DOL:光学ガラスにおける強化層の厚みであるDOL(μm)は、条件4にて化学強化を行い得られた光学ガラスについては表面応力計FSM−6000(折原製作所社製)を用いて測定した。また、条件1〜3で化学強化し得られた光学ガラスに関しては、幅方向に500μmの長さで切りだした測定サンプルについて、板厚の断面方向のリタデーションを用いて応力プロファイルをフォトニックラティス社製WPA−microを用いてDOL(μm)を測定した。
【0128】
スクラッチ耐性:上述した方法で測定した。
T
360:10mm×30mm×厚さ1mmのガラス板(強化層なし)について、分光光度計(日立ハイテクノロジーズ社製 U−4100)にて波長360nmにおける光の透過率の測定を行った。
【0129】
結果をガラスの組成とあわせて表1〜6に示す。
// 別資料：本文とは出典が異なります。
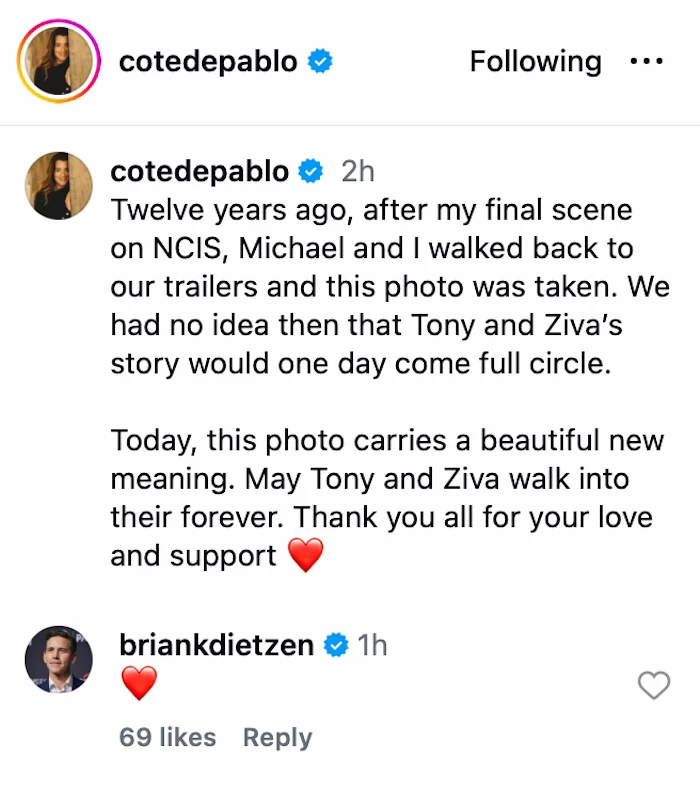Click the 2h timestamp on the caption
This screenshot has height=790, width=700.
click(x=357, y=172)
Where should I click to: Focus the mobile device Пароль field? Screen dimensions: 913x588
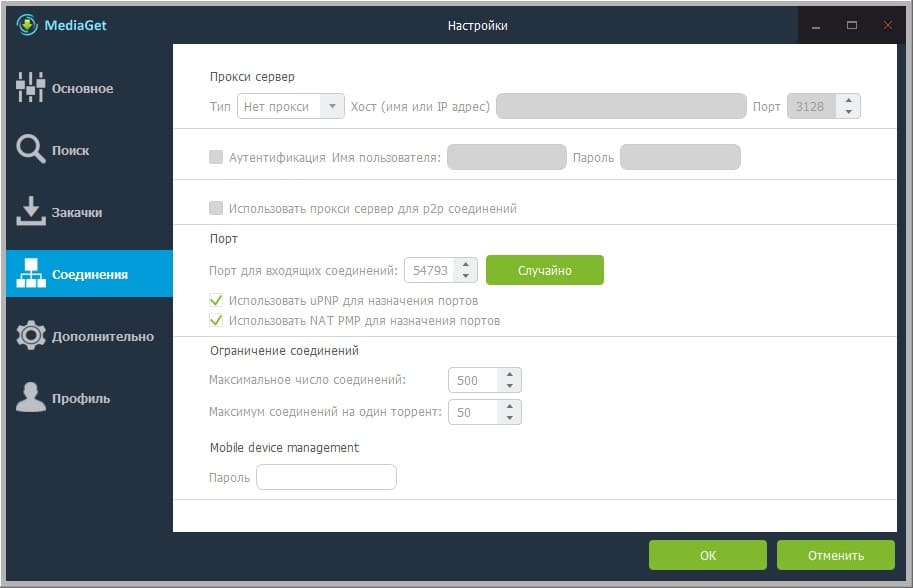pos(326,477)
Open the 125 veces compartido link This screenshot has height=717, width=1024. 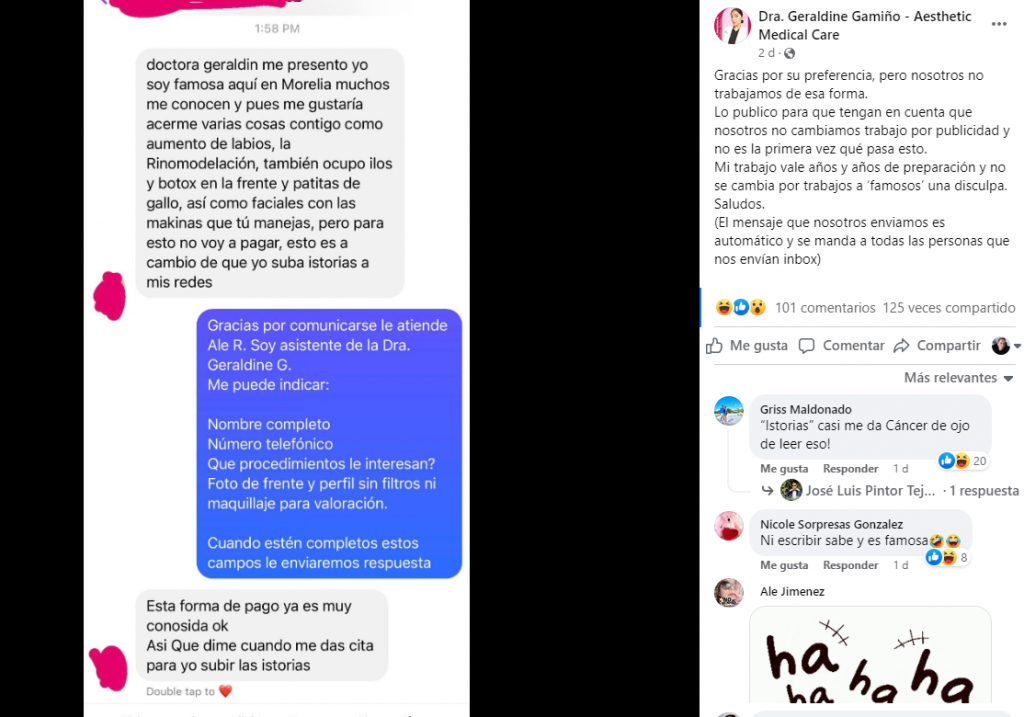(949, 308)
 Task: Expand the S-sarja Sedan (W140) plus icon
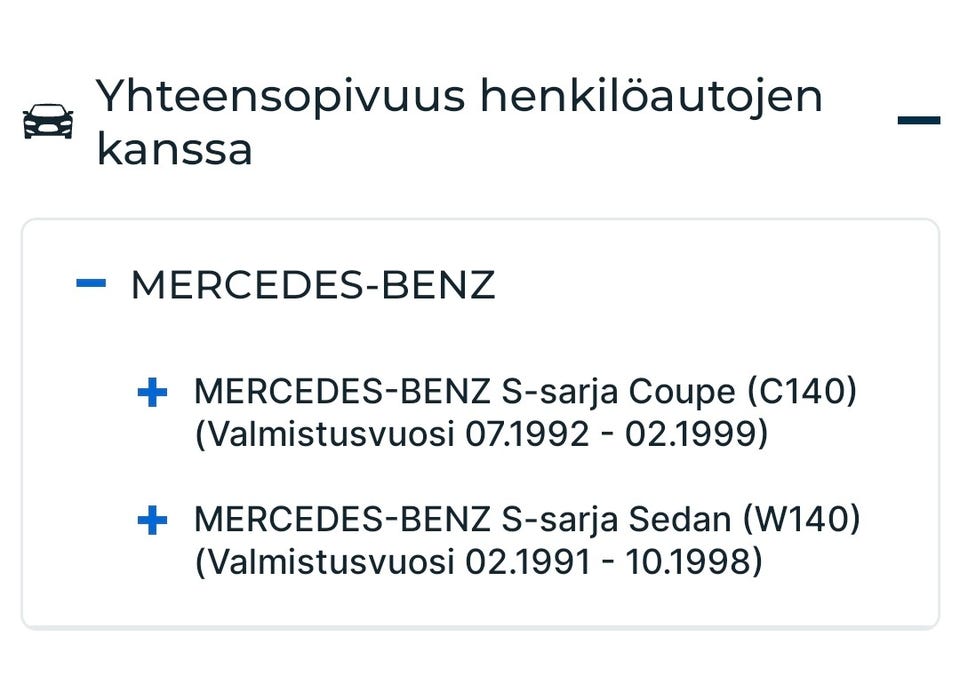(152, 521)
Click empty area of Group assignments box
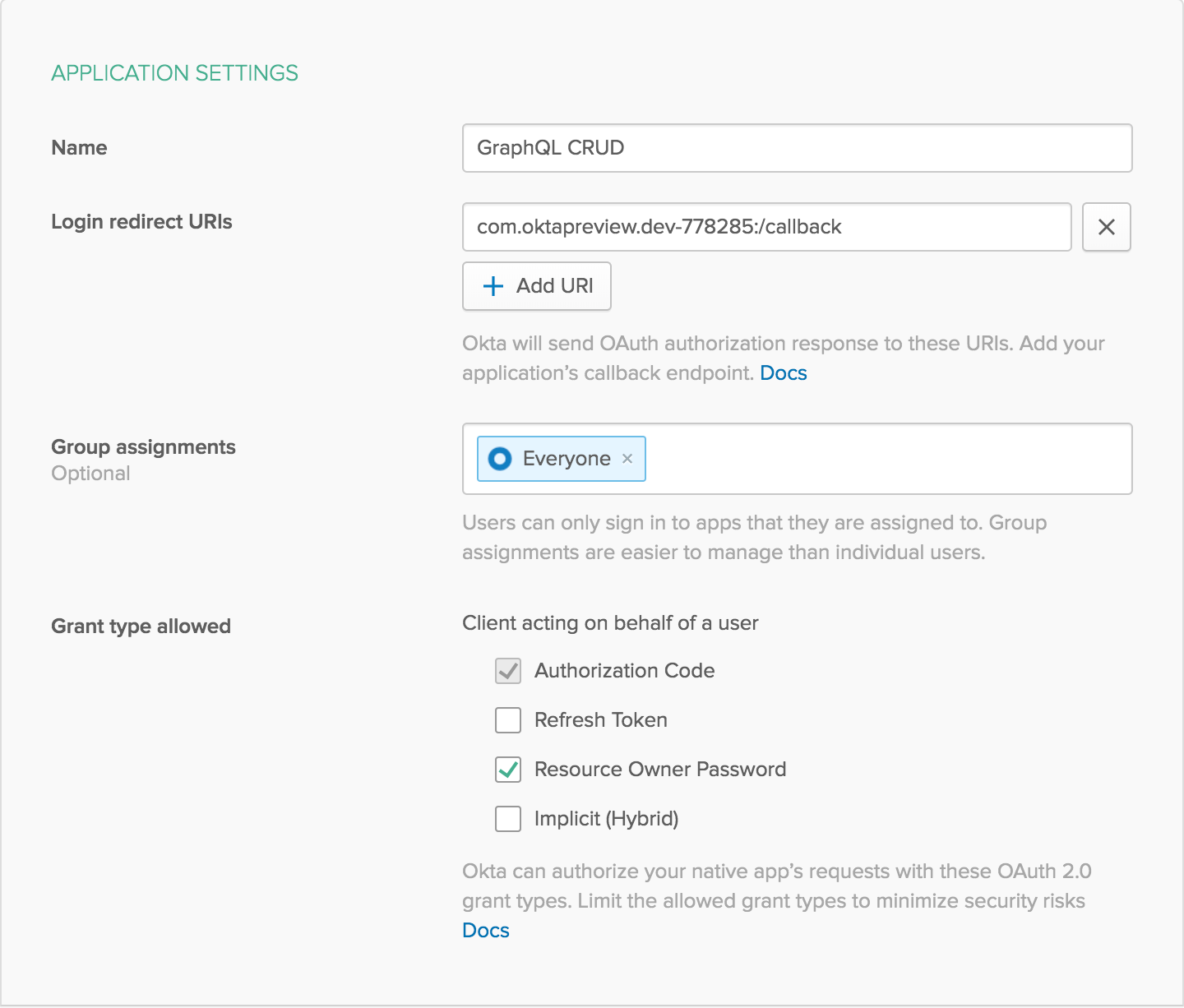This screenshot has width=1184, height=1008. pos(888,459)
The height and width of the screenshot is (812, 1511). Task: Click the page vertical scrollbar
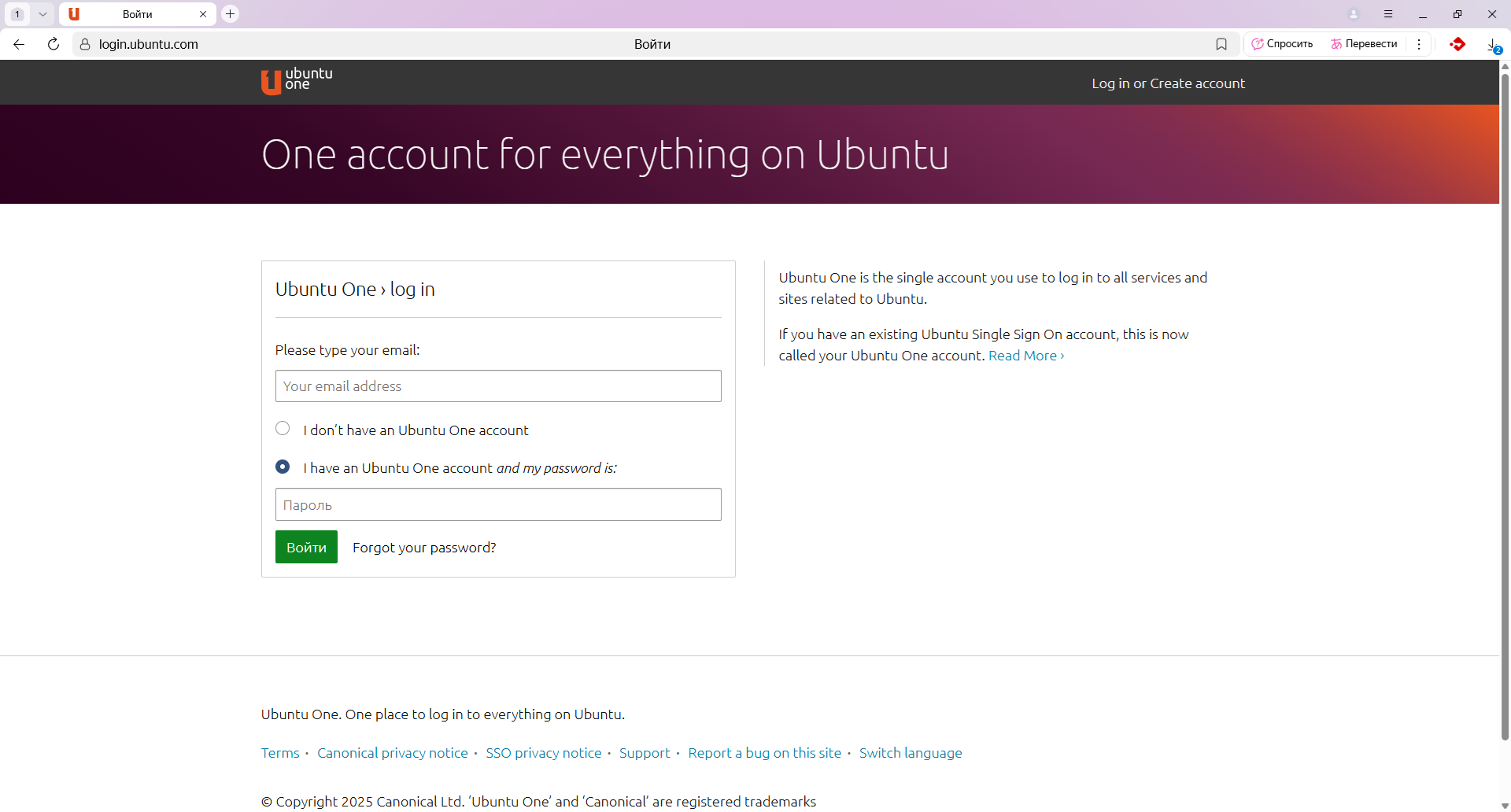click(1505, 393)
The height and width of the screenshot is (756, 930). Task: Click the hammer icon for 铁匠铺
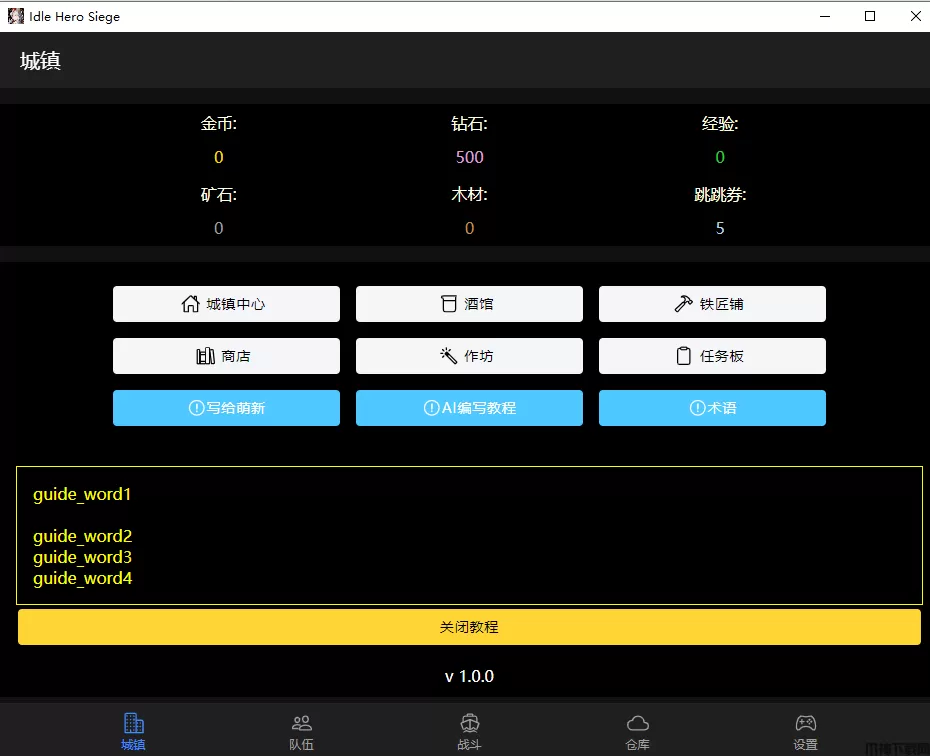(684, 304)
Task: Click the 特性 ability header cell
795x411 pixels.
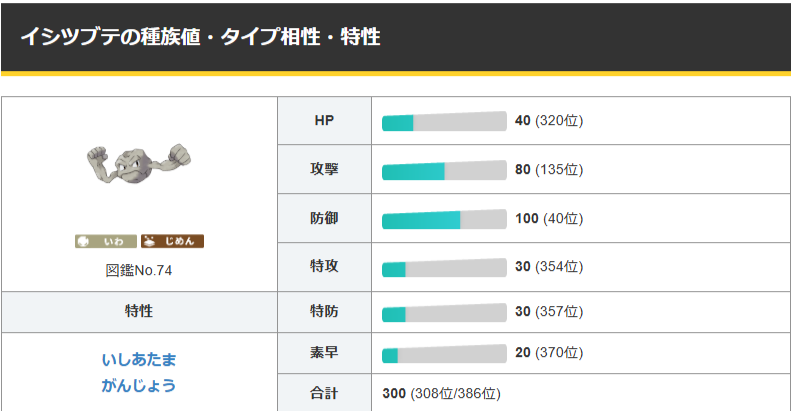Action: coord(139,312)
表1〜6において、例1〜48、53〜55は実施例、例49〜52は比較例である。表中の()内の数値は計算値を示し、空欄は未測定を意味する。
【0130】
【表1】
【0131】
【表2】
【0132】
【表3】
【0133】
【表4】
【0134】
【表5】
【0135】
【表6】
【0136】
上記各実施例の光学ガラスは、いずれも、屈折率(nd)が1.73以上と高屈折率である。また、例1〜46、53〜55の光学ガラスはスクラッチ耐性が200gf以上の高い強度を有する。そのため、過酷な環境に曝される車載用カメラに用いられる撮像レンズ等に好適である。また、本発明の光学ガラスは強度を保ちながらデバイスやレンズの広角化、高輝度化、高コンストラスト化、導光特性向上、または回折格子の高さを低く設計し加工を容易にすることができるため、アクションカメラ、ウェアラブルデバイス、導光板、プロジェクター付メガネ、ホログラム付導光板、ホログラム付ガラス、導波路リフレクターアレイプロジェクター、回折格子付ガラス、仮想現実拡張現実表示装置、HMDデバイス、ゴーグル型ディスプレイ、メガネ型ディスプレイ、虚像表示装置などへの使用にも適している。